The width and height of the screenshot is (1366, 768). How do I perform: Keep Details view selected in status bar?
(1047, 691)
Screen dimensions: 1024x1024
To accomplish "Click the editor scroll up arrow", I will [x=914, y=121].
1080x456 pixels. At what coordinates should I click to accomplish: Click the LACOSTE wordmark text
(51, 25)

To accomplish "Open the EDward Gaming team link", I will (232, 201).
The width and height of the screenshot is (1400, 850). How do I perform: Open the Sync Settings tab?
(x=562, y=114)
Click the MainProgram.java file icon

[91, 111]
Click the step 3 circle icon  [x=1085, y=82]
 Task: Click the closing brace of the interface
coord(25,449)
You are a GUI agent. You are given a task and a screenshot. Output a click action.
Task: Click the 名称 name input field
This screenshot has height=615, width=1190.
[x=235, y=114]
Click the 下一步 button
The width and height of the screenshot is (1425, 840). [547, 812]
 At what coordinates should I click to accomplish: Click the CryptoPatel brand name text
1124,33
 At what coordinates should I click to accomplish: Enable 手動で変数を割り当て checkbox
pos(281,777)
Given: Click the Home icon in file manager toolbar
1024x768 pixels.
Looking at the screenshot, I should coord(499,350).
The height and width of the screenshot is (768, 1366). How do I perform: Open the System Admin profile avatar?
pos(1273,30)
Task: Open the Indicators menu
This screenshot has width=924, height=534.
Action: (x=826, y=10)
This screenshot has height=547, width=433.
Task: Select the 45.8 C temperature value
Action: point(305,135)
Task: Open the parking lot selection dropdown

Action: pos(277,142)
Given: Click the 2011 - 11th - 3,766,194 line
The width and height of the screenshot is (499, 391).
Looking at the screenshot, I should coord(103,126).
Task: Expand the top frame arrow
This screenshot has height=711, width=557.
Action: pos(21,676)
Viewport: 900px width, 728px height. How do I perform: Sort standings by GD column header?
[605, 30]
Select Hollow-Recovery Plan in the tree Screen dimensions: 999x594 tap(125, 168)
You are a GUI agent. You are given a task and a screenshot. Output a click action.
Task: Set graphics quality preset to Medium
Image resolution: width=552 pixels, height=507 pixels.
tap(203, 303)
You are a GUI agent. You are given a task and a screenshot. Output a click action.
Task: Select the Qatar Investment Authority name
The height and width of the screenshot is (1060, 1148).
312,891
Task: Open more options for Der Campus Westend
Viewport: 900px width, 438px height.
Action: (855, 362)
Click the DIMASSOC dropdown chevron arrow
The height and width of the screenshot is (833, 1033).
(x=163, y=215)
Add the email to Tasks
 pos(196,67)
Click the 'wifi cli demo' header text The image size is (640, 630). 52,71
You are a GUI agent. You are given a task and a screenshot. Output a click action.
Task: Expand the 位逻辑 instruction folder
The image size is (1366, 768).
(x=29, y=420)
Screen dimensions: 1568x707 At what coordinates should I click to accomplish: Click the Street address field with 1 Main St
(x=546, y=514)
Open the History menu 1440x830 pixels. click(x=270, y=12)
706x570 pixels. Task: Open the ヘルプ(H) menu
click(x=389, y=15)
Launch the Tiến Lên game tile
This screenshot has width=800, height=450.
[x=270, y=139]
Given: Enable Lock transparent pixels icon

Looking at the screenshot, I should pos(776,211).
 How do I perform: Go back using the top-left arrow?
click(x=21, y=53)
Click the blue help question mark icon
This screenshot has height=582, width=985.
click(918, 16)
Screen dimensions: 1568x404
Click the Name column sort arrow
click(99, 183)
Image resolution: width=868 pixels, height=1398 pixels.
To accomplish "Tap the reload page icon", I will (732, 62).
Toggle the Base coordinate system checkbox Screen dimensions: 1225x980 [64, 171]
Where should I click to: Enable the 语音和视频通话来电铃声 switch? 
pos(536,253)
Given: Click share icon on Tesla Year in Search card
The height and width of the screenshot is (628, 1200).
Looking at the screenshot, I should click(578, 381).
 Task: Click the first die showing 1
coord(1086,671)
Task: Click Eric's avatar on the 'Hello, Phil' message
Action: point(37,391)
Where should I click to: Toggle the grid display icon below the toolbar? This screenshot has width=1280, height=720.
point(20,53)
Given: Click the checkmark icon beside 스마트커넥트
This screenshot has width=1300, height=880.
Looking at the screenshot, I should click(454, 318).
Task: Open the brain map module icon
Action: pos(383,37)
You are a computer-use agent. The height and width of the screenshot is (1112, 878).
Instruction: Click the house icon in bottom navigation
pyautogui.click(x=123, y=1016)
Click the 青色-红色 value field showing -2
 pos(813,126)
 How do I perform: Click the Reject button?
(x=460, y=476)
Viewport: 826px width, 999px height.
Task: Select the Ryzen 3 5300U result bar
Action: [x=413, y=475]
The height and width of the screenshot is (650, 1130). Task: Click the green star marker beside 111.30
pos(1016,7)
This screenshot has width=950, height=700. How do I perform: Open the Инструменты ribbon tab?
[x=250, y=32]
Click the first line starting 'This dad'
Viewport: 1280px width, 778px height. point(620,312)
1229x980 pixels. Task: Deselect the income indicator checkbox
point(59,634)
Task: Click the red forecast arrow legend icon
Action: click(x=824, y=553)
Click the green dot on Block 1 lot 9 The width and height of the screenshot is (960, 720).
━━━━━━━━━━━━━━━━
### Task details
The word "Expand" may appear on some lines of these records; state how many such lines there are, and nothing else.

### Expected answer
2